# [Work to complete]
a. Decide whether each statement agrees with the boxing passage. Answer yes or no for each and quote the passage's deciding words: (i) The writer watches boxing because of its danger. (ii) Carmen Basilio lived to 85. (iii) Hedtke's friend's recovery is entering its fifth month.
b. Carry the boxing passage forward from its last sentence.

(Text passage Opens)

Still, aside from that, I largely agree with Matthew and Jason. I don’t personally watch boxing because I’m drawn to the danger; it’s more something I accept, somewhat ashamedly, as a part of it. But there’s no way this sport can ever truly be safe. Even if you set aside the Abdusalamov example where things truly were evidently extra-dangerous, even if something turns up later about bad doctors or bad thises or thats that contributed to Dadeshev’s specific situation going south, it’s just going to be the case that sometimes people are going to seemingly arbitrarily get badly hurt in a boxing match. It’s weird that way. A guy like Carmen Basilio, who took ridiculous punishment in the ring, lived to 85 and still had plenty of his faculties intact in elderly ESPN Classic commentary appearances. Another guy might die after facing a boxer with little power. It’s sad, but we don’t have the capacity as of yet to suss out these situations 100 percent of the time.

Hedtke: I have a good friend whose age still starts with a “3” but recently suffered a terrifying stroke. That’s not something we generally associate with young, relatively healthy people. He lost his speech, bi-lateral movement in his right arm and left leg as well as numerous other cognitive functions and as his recovery now enters its fifth month a lot of the talk amongst his friends turned to “how” and “why” this happened and what signs were ignored. Most doctors will though will tell you though that the first sign that you may be prone to having a stroke is that you’re having a stroke. There’s no prolonged warning signs or build up, just a crescendo. Knowing your body and your genetic history is the key. This same mentality applies to fighters and trainers. Fighters need to be open and honest with their medical histories and those histories need to be disclosed to all requisite commission and medical officials. In light of Dadashev’s passing, hopefully there will be a bit of a wake-up call for full transparency when it comes to fighter health. 

I have zero confidence that there will be though.

(Text passage Closes)
(Given information Opens)

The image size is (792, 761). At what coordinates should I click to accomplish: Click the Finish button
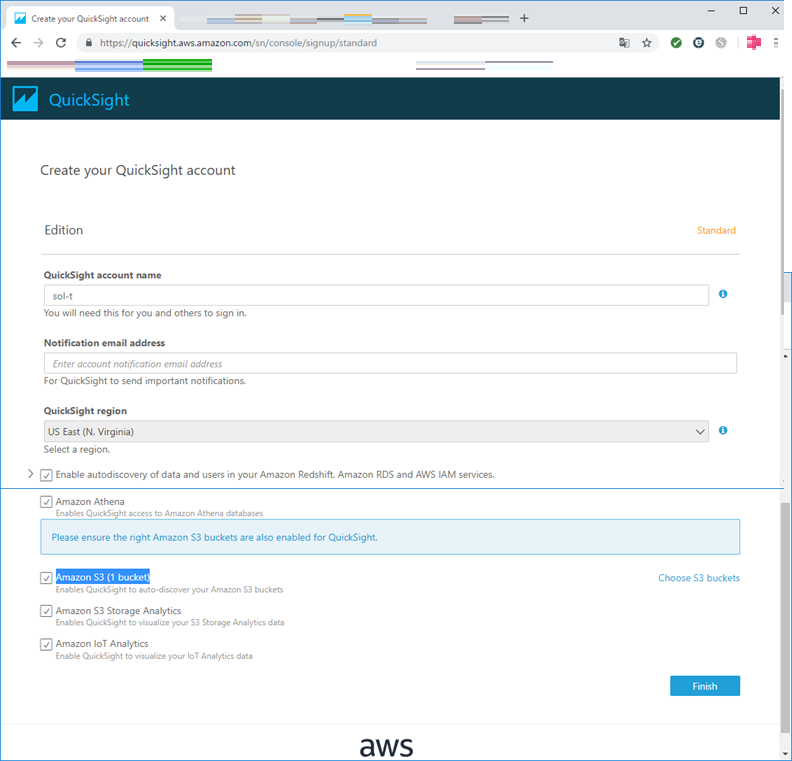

(Given information Closes)

# [Answers for the tasks]
a.
(i) No: "I don’t personally watch boxing because I’m drawn to the danger"
(ii) Yes: "lived to 85"
(iii) Yes: "as his recovery now enters its fifth month"

b.
  1. Lastly, this sport is littered with deaths, ruined lives, and unpaid medical bills. What would have to happen for you to finally say “fuck this” and walk away?

Swain: I honestly don’t know. And that kind of bothers me.

Langendorf: I’m not sure. I guess I’m the kid who brings the mangy, stinking, dumb-as-rocks mutt in from out of the cold to give it a home. Boxing is flawed and gross and incredible, and I happen to believe it’s worth trying to clean up and nurture. I’ll probably keep covering it that way until I wake up one day and decide it can’t be done anymore.

Starks: I strongly agree with the conclusion of the aforementioned McClintock piece that boxing’s powers-that-be should put an end to those unpaid medical bills. But, yeah, like the others, I’m not sure. My passion waxes and wanes, with incidents like this diminishing my desire to keep watching, but incredible nights like Tyson Fury vs Deontay Wilder and the like making me willing to accept the tradeoffs.

Hedtke: There was no moment in the fight where it seemed like Dadashev was in a particularly dire situation and short of owning a time machine, there was nothing that could’ve been done differently after the fight. All the requisite protocols were followed and it was still gut-churning to watch unfold. Upon learning of his passing on Tuesday I’d be lying if I said I had any real desire to watch boxing in the near future. 

Of course, I will though. 

I think the only thing that would really ever threaten that recurring capitulation would be to see a fight in which a demonstrably outclassed fighter was offered no help from either his corner, the ref or the ringside doctors to exit the fight and succumbed to his injuries. Seeing a fighter beat to death because of mass incompetency might finally force me to pull my shoot and jump.